Just because a company isn’t a huge enterprise doesn’t mean it doesn’t have big IT management headaches. That’s the problem SaaS startup Panorama9 seeks to solve with its eponymous web dashboard.
The Copenhagen-based company launched in 2010 and is rolling out the service — which has been available in Europe — in the U.S. on Tuesday.
The target companies may be small, but the problem — and opportunity — is big, Panorama9 CEO Allan Thorvaldsen said in an interview a few months ago.
Offerings from other companies including Solarwinds, GFI Software, and Kaseya are also attacking this problem. Many companies use tools from Symantec, McAfee, Microsoft to monitor parts of their IT. Panorama9, he said, can tap into all these sources using an agent that runs on site, but the rest of the technology deploys from the cloud.
Panorama9 claims to aggregate all that data from different sources that many of these companies used to collect and display in Excel and shows what hardware, software and cloud services employees are using in one dashboard. Competitors in this arena include Solarwinds, GFI Software, and Kaseya
According to the company, the U.S. release adds new patch management that consolidates and simplifies deployment of updates across devices, applications and operating systems, flagging PCs and servers that lack important Microsoft patches or are running old versions of Mozilla, Adobe Flash or Sun’s Java runtime.
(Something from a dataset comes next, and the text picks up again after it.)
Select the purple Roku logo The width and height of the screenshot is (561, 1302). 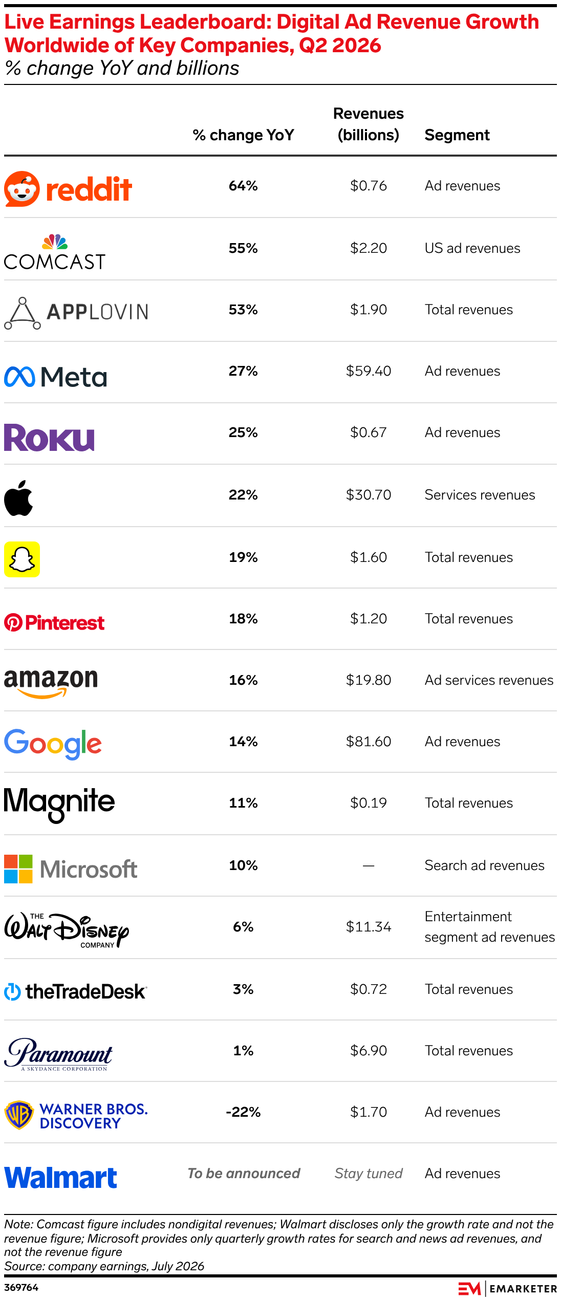[x=49, y=438]
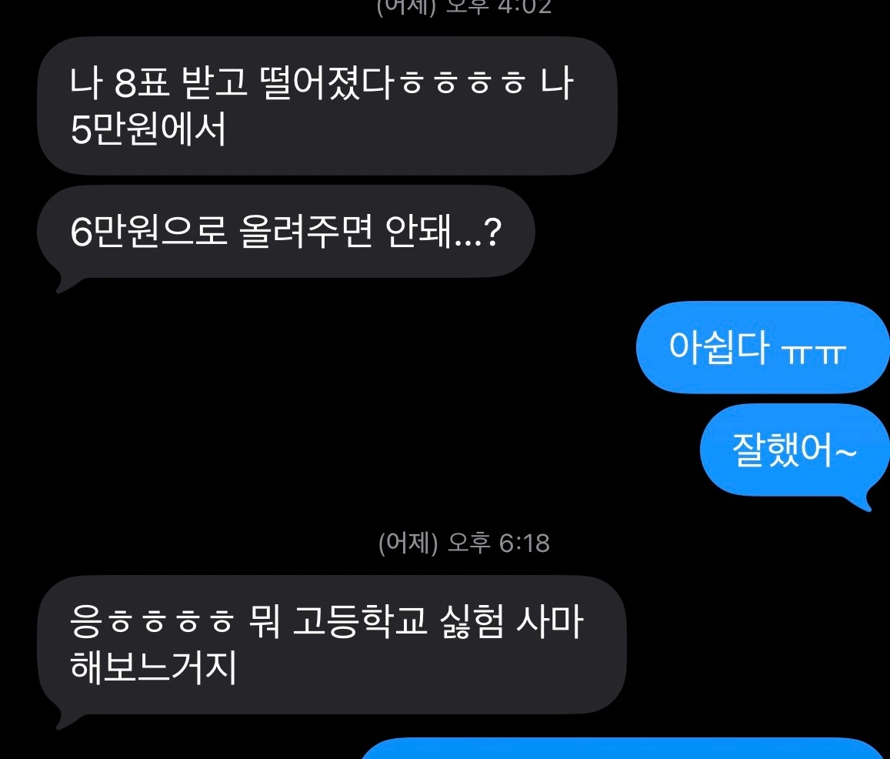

Thorvaldsen said set up is easy — deploying the on-premises agent takes five minutes. From there, Panorama9’s SaaS service aggregates and displays the company’s IT usage information in a single dashboard. Prospective customers can kick the tires for free for 30 days. Then subscription pricing starts at $99 per month.
Panorama9 is Thorvaldsen’s third startup. The first was SoftCom Solutions, a managed service provider; the second was SoftScan which offered a hosted anti-spam service and sold to Symantec in 2009.
What Panorama9 promises — a one-stop shop for managing all a small business’s IT whether it’s running in house or in the cloud — is indeed a tall order. If all that works as advertised, it is a big deal.